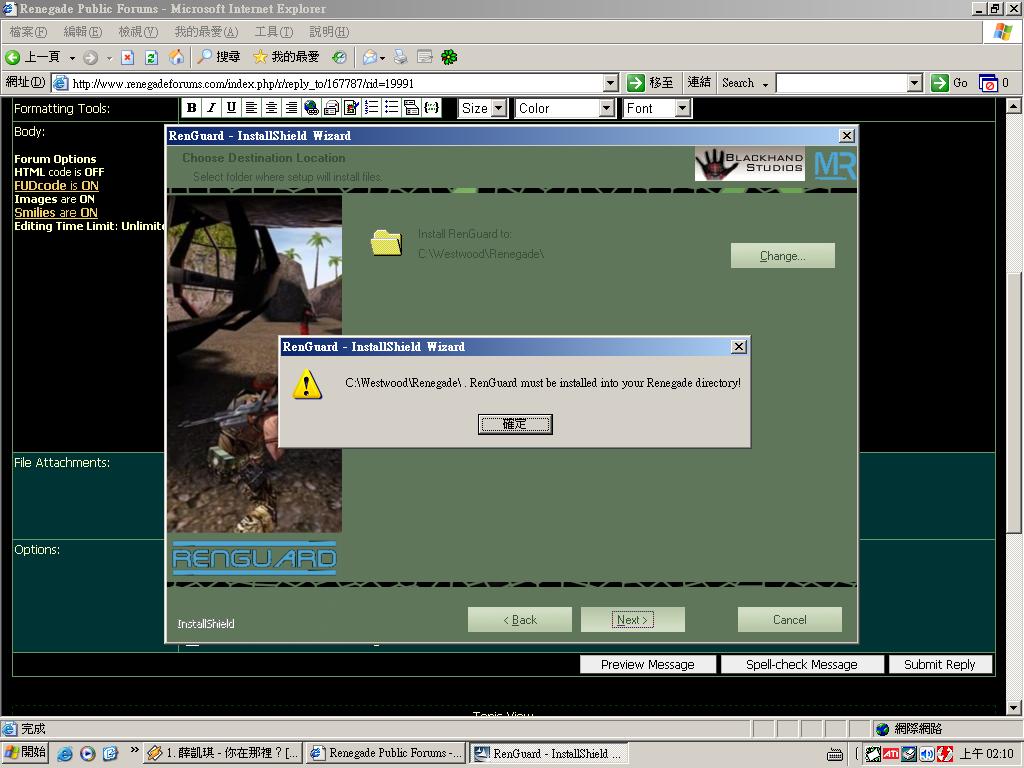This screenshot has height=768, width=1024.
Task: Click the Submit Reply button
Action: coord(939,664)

____

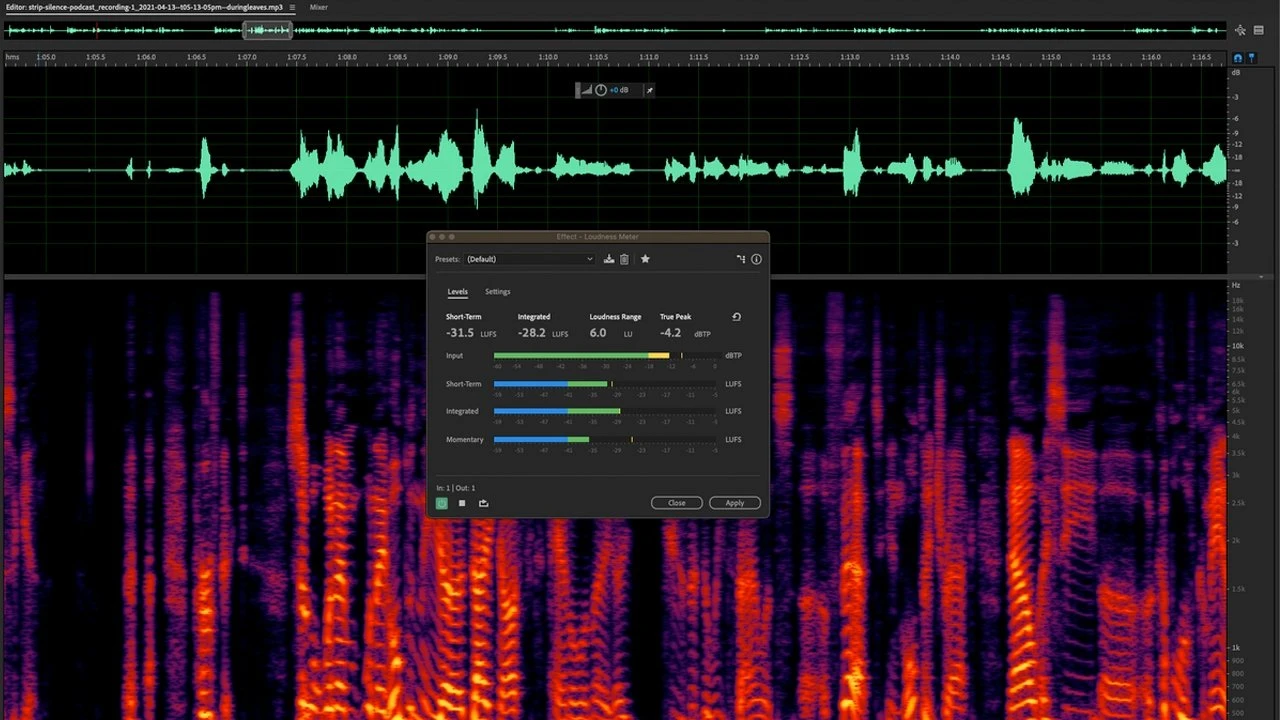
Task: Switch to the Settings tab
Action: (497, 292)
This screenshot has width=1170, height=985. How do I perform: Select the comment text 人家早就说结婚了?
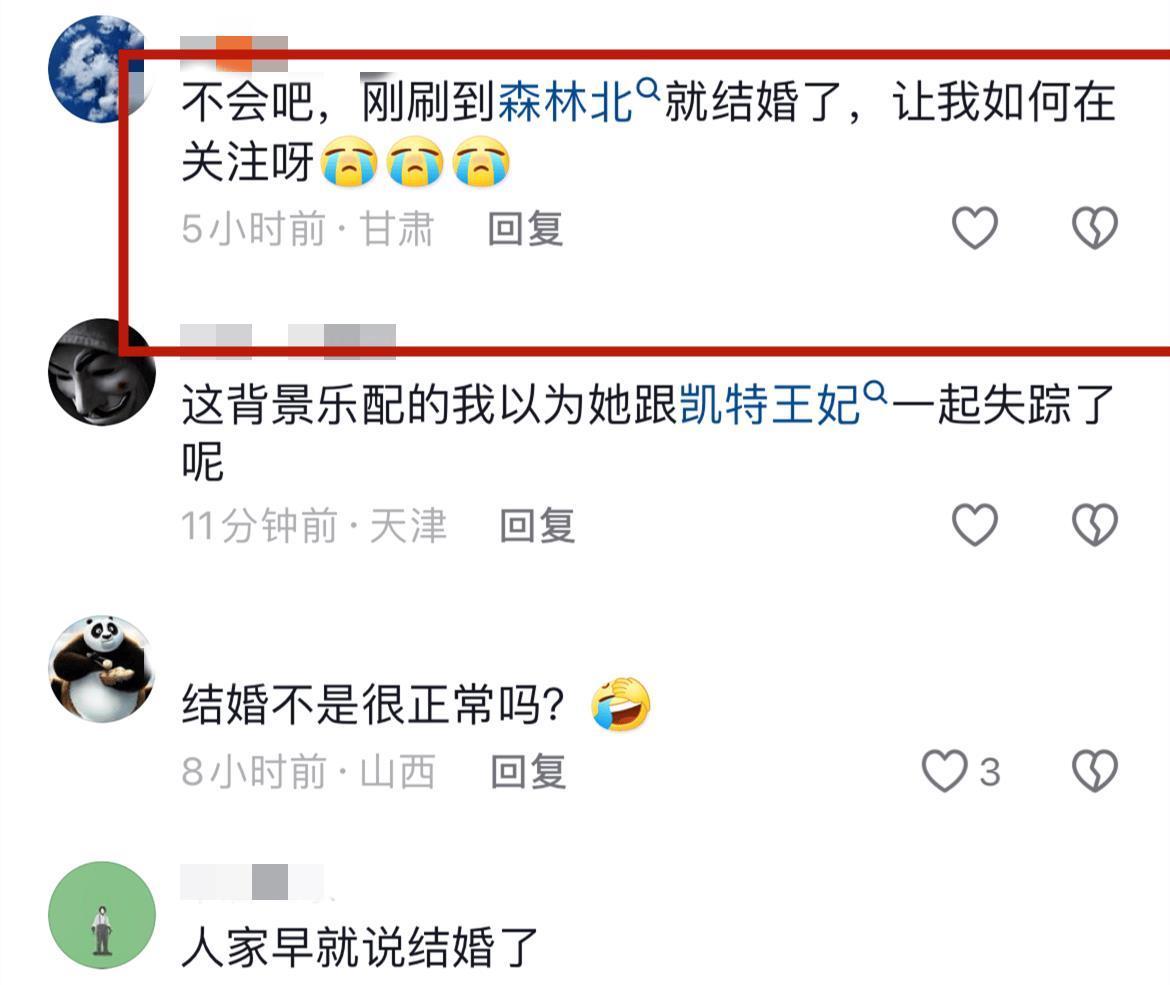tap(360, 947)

____

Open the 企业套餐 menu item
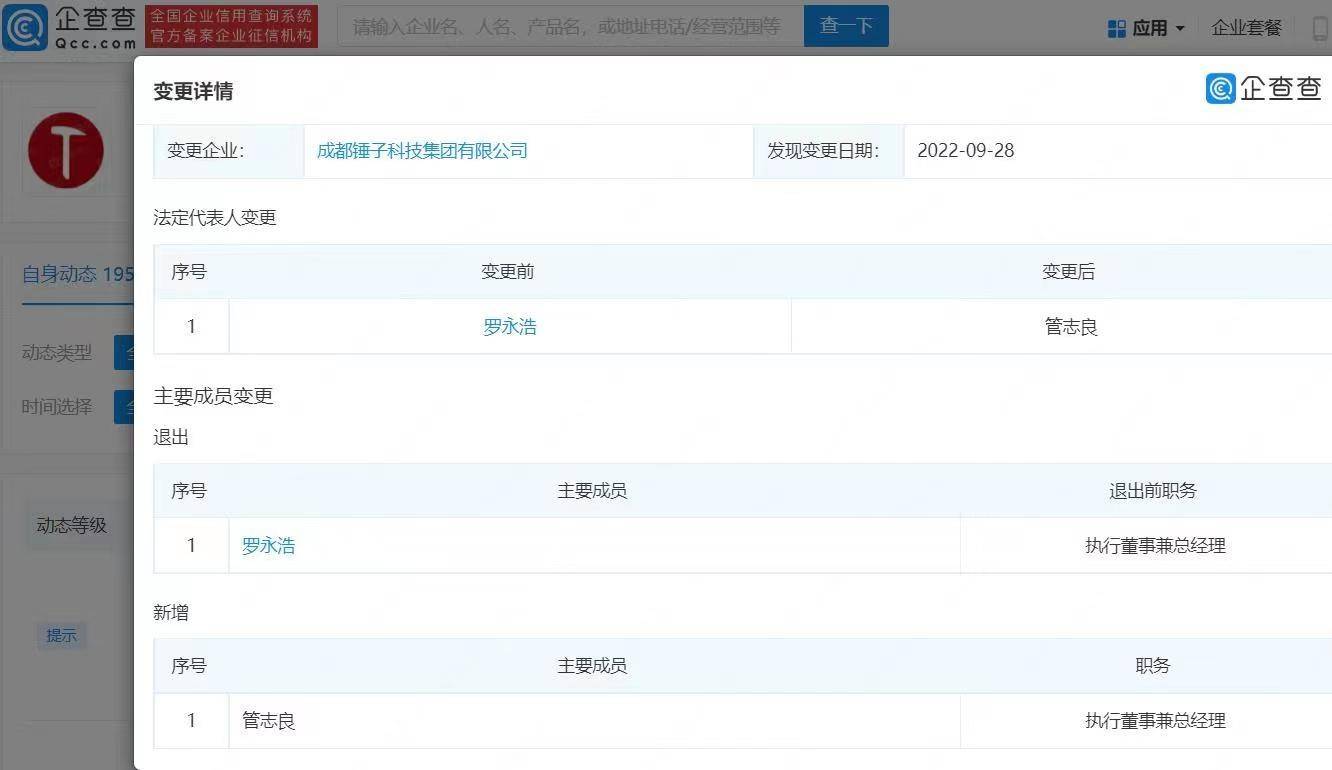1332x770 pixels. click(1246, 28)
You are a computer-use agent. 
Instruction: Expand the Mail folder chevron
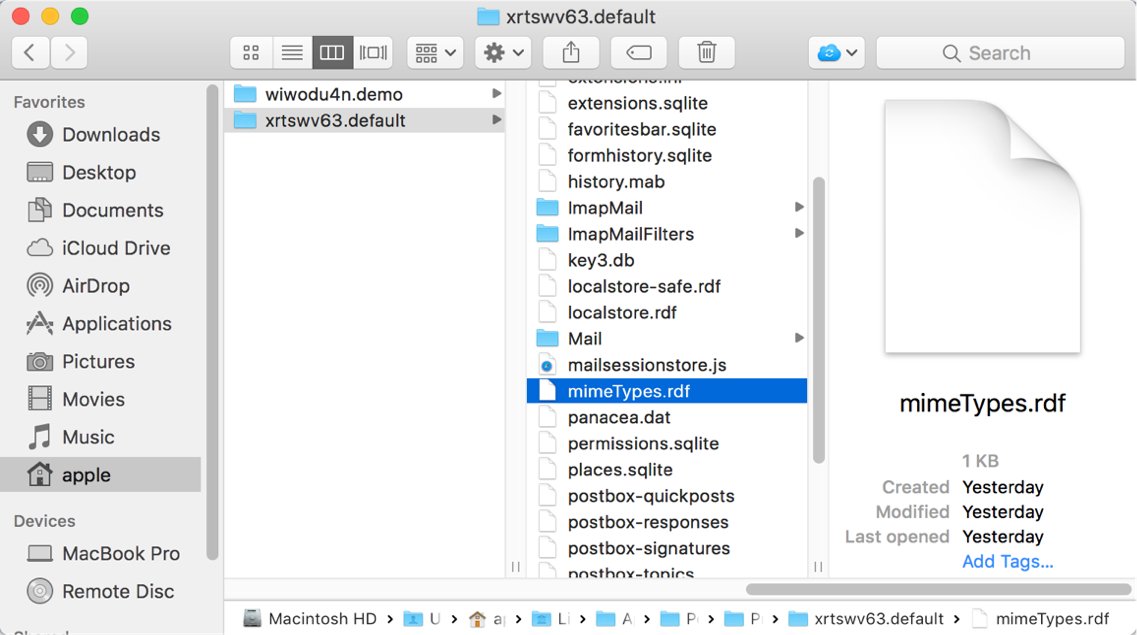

____

EXERCISE AIM >>
Look above for the line containing "Open the 企业套餐 menu item" and the line containing "Instruction: Expand the Mail folder chevron", then reproduce both and everything between them exactly, pictures omitted.

OUTPUT >>
Open the 企业套餐 menu item
1332x770 pixels. click(1246, 28)
You are a computer-use agent. 
Instruction: Expand the Mail folder chevron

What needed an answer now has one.